Floating rates based on SORA are also low. The 1-month SORA is around 1.31%, while the 3-month is 1.53%. With the bank’s spread added, the total rate is still very competitive. This is for those who think rates will stay low.

Generally sora package is 1m/3m sora + 0.3%~0.5% (Depending on your loan amount).

  • Banks expect rates to drop further

Some banks are offering 3-year fixed rates as low as 1.65% for large loans. This signals that they are confident rates will continue to fall. Locking in a good rate now could be a very smart move.

Got one bank offering 1.65% fixed for 3 years already.. Which means bank are confident that rates will be coming down.

The Homeowner’s Dilemma

Lower rates are exciting. But choosing the right package can be stressful. Homeowners face several key challenges. You need to weigh stability against potential savings. Understanding the risks is crucial. Making an informed choice prevents future regret and financial stress.

  • Fear of choosing the wrong package

The biggest worry is picking a floating rate, only for it to shoot up. A fixed rate provides peace of mind. But you might miss out if rates fall further. It feels like a gamble on the future economy.

If bet wrongly and increase goes to 3% then I die lo

  • Navigating confusing bank terms

Different banks have different rules. Some offer waivers on sale penalties during the lock-in period, while others do not. You must read the fine print. These small details can cost you a lot of money later on.

DBS bank offers “Waiver of penalty due to sale during lock in period”. OCBC dont~

  • High stress test rates affect loans

Even though market rates are low, banks still use a high stress test rate. This is currently around 4%. This rate is used to calculate your loan eligibility. It can limit how much you can borrow, making it harder to refinance.

So far bank stress test is still 4% despite SORA drop alot.

Your Action Plan Now

Don’t just wait and see. You can take control of your mortgage. A few simple steps can lead to big savings. Here is a clear action plan. Follow these tips to secure a better home loan rate. It’s time to make your money work harder for you.

  • Benchmark against your CPF OA rate

Your CPF Ordinary Account earns 2.5%. Use this as your guide. If a bank offers you a mortgage rate below 2.5%, it is a good deal. Your CPF savings are earning more than your loan is costing.

Typically if the offered rate is below 2.5% (the OA rate) it’s worth at least considering.

  • Proactively ask for repricing offers

Do not wait for your bank to contact you. About three months before your lock-in period ends, ask for a repricing offer. You can often do this online. This starts the conversation and shows you are a savvy customer.

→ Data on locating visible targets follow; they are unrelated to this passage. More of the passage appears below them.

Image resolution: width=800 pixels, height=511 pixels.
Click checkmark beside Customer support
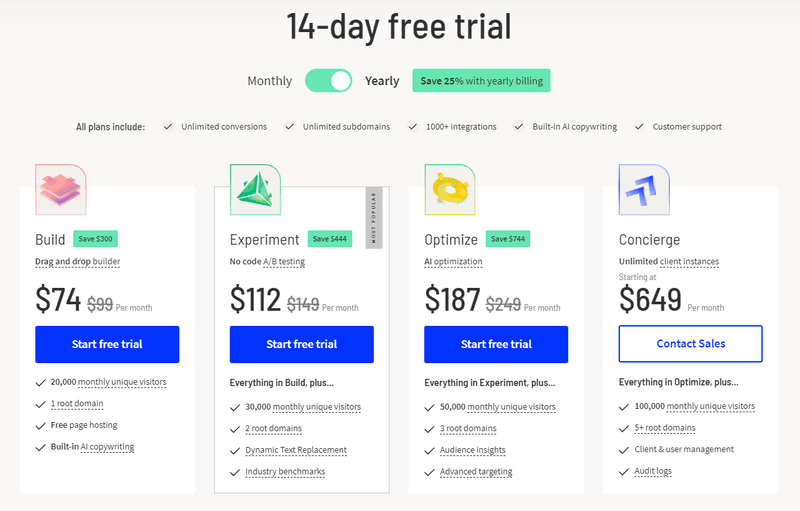(639, 127)
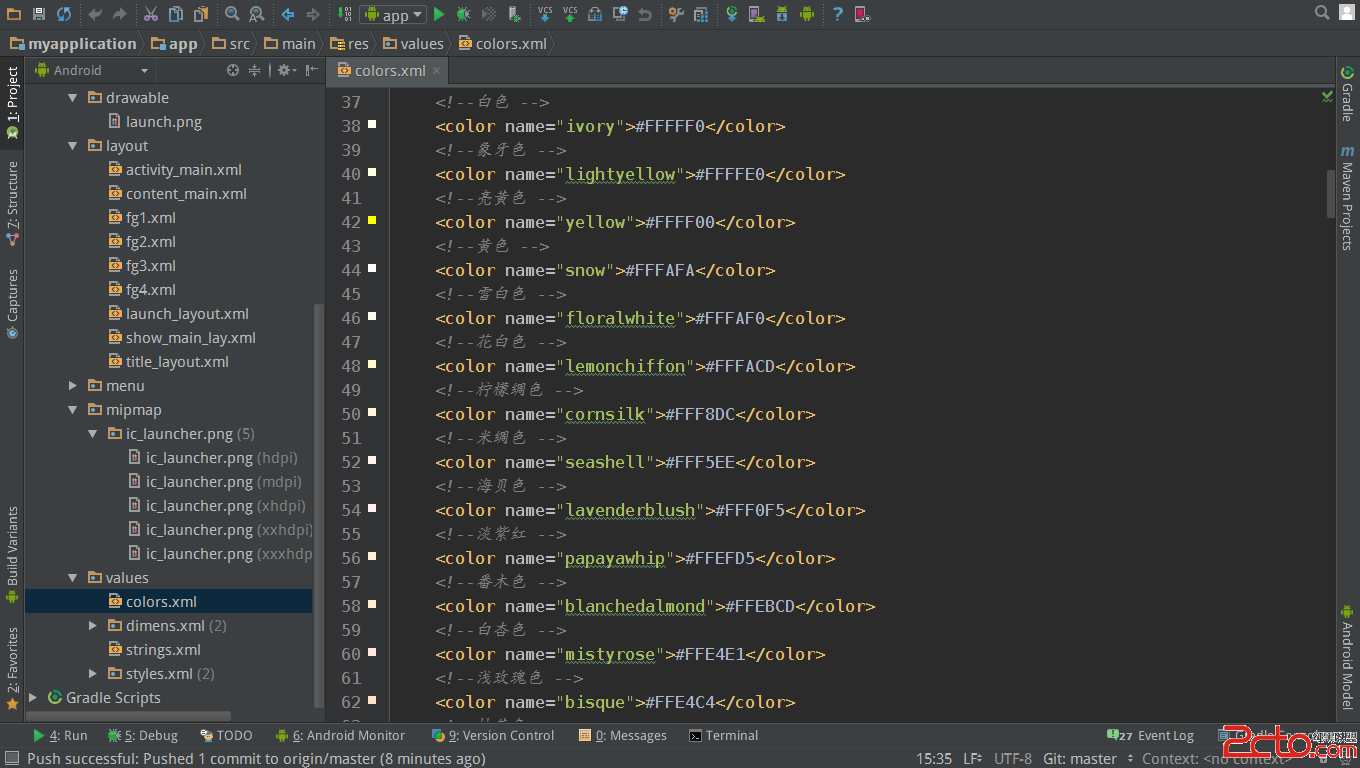Click the Search Everywhere magnifier icon
This screenshot has width=1360, height=768.
tap(1322, 13)
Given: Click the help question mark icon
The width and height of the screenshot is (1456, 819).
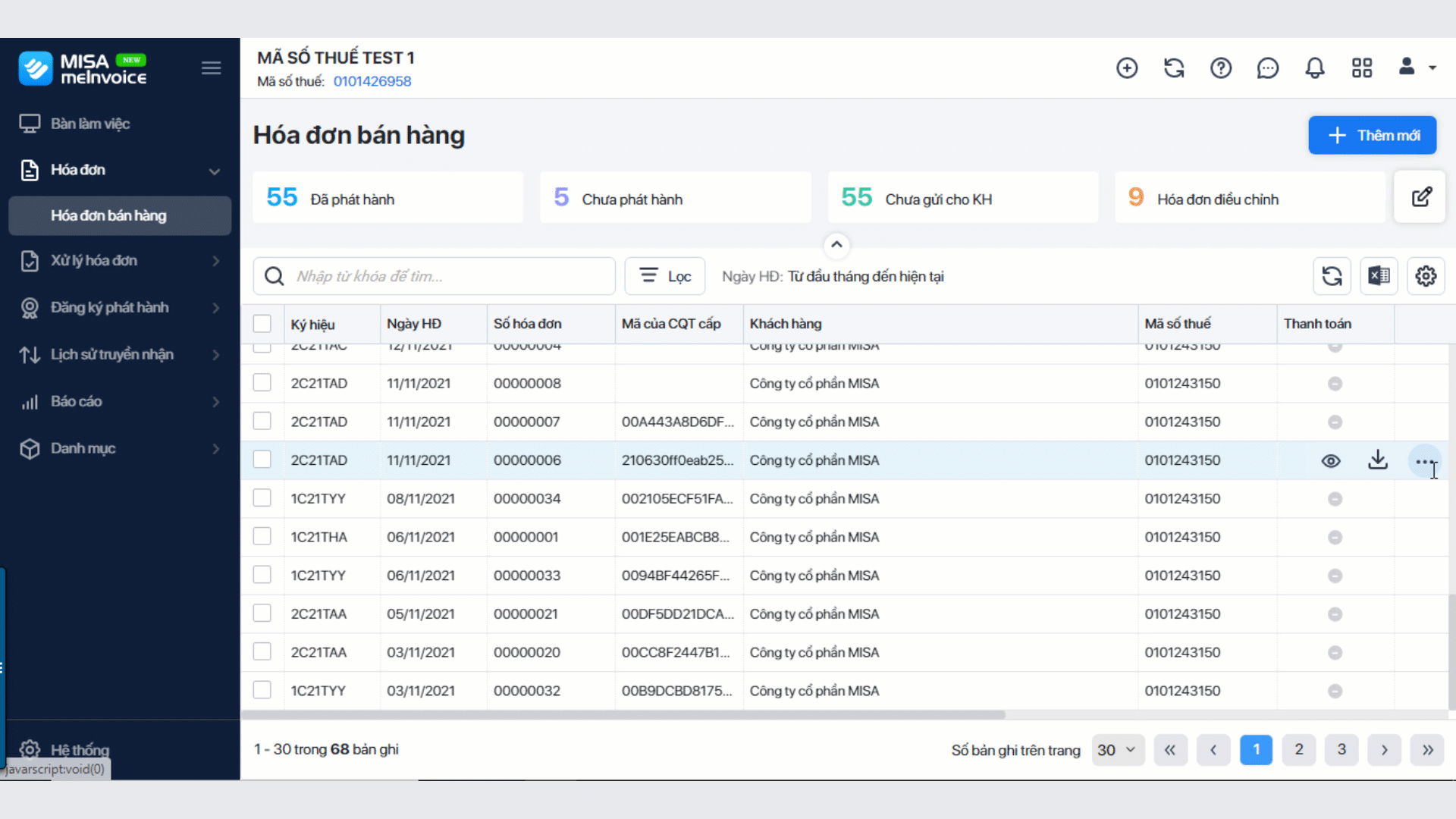Looking at the screenshot, I should click(x=1221, y=68).
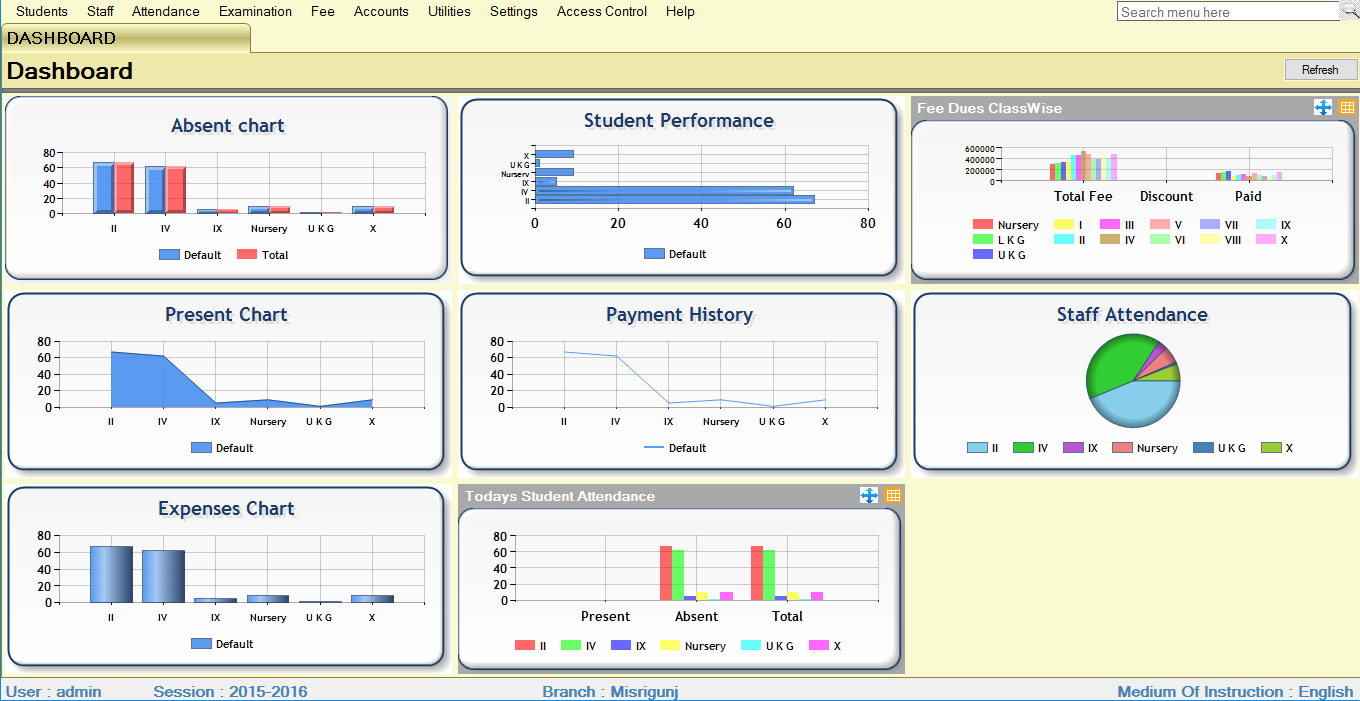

About 11 weeks before your fixed interest rate period ends, ask DBS (I assume it’s DBS) for a repricing offer.

  • Choose packages with flexibility

If you are worried about risk, look for flexible options. Some banks offer a 2-year fixed rate with a free conversion after the first year. This gives you a good balance. You get stability now and flexibility later if rates drop.

For clients who are very risk-averse, a 2-year fixed with free conversion after 1 year is a good compromise.